Article ID: | iaor19921024 |
Country: | Japan |
Volume: | 26 |
Issue: | 12 |
Start Page Number: | 1427 |
End Page Number: | 1434 |
Publication Date: | Dec 1990 |
Journal: | Transactions of the Society of Instrument and Control Engineers |
Authors: | Abe Keisuke, Tsukiyama Makoto |
Keywords: | scheduling, artificial intelligence, programming: mathematical, vehicle routing & scheduling |
As consumer needs become more and more complex there is an increasing need for flexible transportation systems at the distribution level, in the same way as flexible manufacturing systems are needed at the production level. In this paper, the authors propose an efficient method for road transportation scheduling, which combines a knowledge base system with optimization algorithms.
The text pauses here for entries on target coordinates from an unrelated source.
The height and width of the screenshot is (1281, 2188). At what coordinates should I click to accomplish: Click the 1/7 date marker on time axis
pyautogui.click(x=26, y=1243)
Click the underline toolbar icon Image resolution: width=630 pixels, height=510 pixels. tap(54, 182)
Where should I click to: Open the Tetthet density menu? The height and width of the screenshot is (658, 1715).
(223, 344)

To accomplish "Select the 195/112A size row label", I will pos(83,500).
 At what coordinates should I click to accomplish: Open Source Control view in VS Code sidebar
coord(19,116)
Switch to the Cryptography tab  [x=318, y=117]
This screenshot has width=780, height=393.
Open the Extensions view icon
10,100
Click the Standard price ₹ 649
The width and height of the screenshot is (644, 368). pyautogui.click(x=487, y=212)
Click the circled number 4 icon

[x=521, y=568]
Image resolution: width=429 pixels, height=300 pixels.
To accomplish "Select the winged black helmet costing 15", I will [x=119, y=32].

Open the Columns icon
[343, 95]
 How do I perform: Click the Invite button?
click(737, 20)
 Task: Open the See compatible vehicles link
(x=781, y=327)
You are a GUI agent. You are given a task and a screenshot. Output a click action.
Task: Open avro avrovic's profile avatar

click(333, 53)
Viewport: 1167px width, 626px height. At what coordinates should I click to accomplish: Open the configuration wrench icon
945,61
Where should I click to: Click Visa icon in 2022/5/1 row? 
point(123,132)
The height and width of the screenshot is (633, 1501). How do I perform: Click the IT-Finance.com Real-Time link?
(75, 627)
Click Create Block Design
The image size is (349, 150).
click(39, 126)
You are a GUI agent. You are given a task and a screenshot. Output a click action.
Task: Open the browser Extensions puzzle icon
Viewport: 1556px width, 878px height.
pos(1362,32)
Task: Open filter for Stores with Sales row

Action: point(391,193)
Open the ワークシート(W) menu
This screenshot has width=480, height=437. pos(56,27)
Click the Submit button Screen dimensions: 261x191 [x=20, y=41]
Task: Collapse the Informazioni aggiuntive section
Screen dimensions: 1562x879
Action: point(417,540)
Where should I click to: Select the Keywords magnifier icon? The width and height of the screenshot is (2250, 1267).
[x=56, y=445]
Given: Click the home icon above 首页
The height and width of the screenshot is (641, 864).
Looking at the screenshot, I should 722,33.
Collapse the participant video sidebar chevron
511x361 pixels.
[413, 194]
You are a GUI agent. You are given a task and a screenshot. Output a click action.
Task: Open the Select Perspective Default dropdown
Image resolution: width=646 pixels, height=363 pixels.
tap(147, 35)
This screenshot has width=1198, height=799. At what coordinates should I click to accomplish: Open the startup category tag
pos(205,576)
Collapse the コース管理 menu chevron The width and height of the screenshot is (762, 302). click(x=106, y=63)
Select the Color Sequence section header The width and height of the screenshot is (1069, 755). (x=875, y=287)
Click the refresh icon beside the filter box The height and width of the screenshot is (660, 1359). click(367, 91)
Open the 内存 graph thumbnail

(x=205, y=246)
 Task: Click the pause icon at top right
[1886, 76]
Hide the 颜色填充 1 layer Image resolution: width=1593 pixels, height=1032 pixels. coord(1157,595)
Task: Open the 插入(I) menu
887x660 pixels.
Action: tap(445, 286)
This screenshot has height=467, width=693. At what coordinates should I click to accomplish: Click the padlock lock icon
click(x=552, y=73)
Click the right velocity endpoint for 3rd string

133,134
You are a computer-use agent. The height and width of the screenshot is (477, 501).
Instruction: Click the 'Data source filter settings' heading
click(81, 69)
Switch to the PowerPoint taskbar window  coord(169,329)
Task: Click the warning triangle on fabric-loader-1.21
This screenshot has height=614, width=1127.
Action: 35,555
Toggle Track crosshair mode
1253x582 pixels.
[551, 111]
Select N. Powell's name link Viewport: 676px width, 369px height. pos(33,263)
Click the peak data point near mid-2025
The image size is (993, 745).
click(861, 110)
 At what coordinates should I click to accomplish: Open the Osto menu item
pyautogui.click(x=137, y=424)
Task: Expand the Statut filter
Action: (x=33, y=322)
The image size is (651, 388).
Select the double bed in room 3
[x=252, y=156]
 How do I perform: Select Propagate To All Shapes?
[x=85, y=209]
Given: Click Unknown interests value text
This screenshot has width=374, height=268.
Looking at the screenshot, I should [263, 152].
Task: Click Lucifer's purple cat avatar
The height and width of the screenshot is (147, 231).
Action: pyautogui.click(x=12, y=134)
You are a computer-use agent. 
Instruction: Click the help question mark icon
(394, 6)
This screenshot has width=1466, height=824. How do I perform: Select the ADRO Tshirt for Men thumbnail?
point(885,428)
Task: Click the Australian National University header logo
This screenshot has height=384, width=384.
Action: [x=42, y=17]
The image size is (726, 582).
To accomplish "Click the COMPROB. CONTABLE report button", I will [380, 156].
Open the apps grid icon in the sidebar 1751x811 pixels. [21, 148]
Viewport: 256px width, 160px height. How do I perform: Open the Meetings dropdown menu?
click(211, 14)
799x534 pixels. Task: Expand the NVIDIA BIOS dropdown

They consider the problem of scheduling road transportation among a set of cities. This is a large scale combinatorial problem and constraints are not fixed but flexibly changed. The basic approaches to this problem are considered as follows. 1)Mathematical programming approach, 2)knowledge engineering approach. It is not guaranteed that a mathematical programming method can be applied when constraints are changed. As for the knowledge engineering approach it may be difficult to acquire useful knowledge. To overcome these problems authors have developed a scheduling method which combines knowledge based systems with a conventional optimization algorithm. The knowledge based subsystem describes the problem constraints and selects feasible solution candidates. Such a space of feasible solutions is searched by the optimization algorithm. The proposed method makes it possible to get near optimal solutions for large scale problems in a short time. The schedule can be easily modified by a planner in the process of generating solution candidates. When problem constraints are changed, only the knowledge base is affected, without any impact on the software. [In Japanese.]